GREAT THINGS ENTERPRISE
CLAUDE BLACK
MARK 1:36
Seeking the Lord
I was in a large parking lot, and a couple was walking up and down the aisles, searching earnestly for their car. Alice was looking for her cell phone, but it was nowhere to be found. Ah, the sure trick: she used my phone to call her phone. She didn’t hear its ring. Then she remembered having left it in the car. She went to the car, and it was in the console, ringing melodiously.
St. Mark wrote that after the previous Sabbath’s events—the lesson, the healing in the synagogue, and helping the crowd outside the door in Simon’s house—Jesus rose very early in the morning and went to find a quiet place to pray. Likely, sometime later, those in Simon’s house awoke to find that Jesus was not present. “And Simon and those with him searched intensely for him.” (1:36) Mark took the word for search, “dioko,” and added an intensifying prefix, “kata,” getting “katadioko,” which translates to “search intensely.”
Most textual scholars think that Simon, a.k.a.
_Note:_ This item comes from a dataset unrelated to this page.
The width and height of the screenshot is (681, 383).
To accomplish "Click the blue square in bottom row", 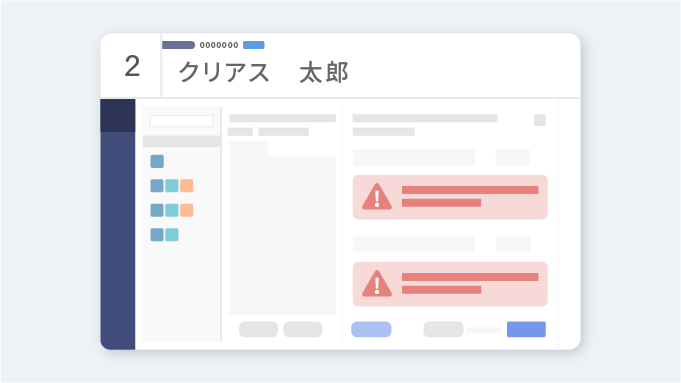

Peter, taught Mark the story of Jesus. So he would clearly remember waking up in the morning and finding Jesus gone, after a most remarkable Sabbath. Simon and the others with him remembered the intensive search for Jesus. In St. Luke’s parallel account, he only said the people sought him; his word does not indicate the same intensity as Mark’s word. (Luke 4:42)
Why the intensity of the search for Jesus? Some undoubtedly sought him out of love. Some probably sought him out of fear that he might have deserted them. According to St. Luke, some sought him because of what he could do for them.
The couple in the parking lot found their car; Alice found her phone; and those who searched diligently found Jesus. The Prophet Jeremiah, writing to people about seeking Yahweh, said, “You will seek me and find me when you seek me with all your heart.” (Jer. 29:13) True for Israel, true in Capernaum, and still true today.